Wu's suicide note (Phtoto/Xinhuanet)
Other incidents and legal recourse
Hepatitis B is one of the most common infectious diseases in China, with 93 million HBV carriers, the Xinhua News Agency reported in 2013. The number of newly infected people reaches 100,000 annually.
"Ignorance generates horror, which results in discrimination. Many people refused all contacts with patients when they are not sure which kind of contact is safe," read an opinion piece run on Friday on news portal gmw.cn.
A survey conducted in five universities in Hubei Province in 2012 by a local NGO dedicated to combating discrimination against HBV carriers revealed that some 58 percent of 2,825 respondents said they know little about HBV while about 53 percent believed the disease was scary, news portal legaldaily.com.cn reported.

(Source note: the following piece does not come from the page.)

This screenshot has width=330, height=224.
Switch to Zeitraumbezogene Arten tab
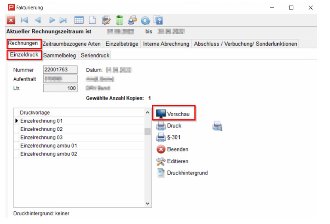tap(71, 44)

The now defunct Ministry of Health, the Ministry of Education and the Ministry of Human Resources and Social Security jointly introduced a policy in 2010, forbidding all medical institutes from diagnosing HBV for employers and schools when organizing health examinations of job hunters and students who are to be enrolled.

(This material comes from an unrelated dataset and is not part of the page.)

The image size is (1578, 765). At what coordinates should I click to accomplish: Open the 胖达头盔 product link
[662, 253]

Although the central government's anti-discrimination policy against HBV carriers provide them equal access to higher education, universities still lack tangible measures to popularize HBV knowledge among students or offer psychological counseling, Xiong Bingqi, associate dean of the 21st Century Education Research Institute, was quoted by the Beijing Youth Daily as saying on Friday.
"If the school provided Wu a single-room dorm on its own initiative, this constitutes discrimination against Wu and the school should be held responsible for her death. This move also leads to deeper fear and more misunderstanding among students about HBV," Niu Yuliang, who formerly worked for Yirenping, an anti-discrimination NGO against HBV carriers, told news portal caixin.com on Thursday.

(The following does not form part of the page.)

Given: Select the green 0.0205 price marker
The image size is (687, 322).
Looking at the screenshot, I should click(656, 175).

"Despite the ban, China has still witnessed widespread discrimination against HBV carriers," Xiong said.
Eight graduates were denied employment by a Chengdu-based subsidiary of Aviation Industry Corporation of China after they underwent health examinations, including HBV tests, Xinhua reported in 2012.
A female employee surnamed Zhang in Beijing, 30, who was forced to resign among colleagues' disgust and discrimination after being diagnosed with HBV in 2012, received compensation worth over 30,000 yuan ($4,800) from its employer on March 2 after filing a lawsuit, Beijing-based newspaper The Mirror reported.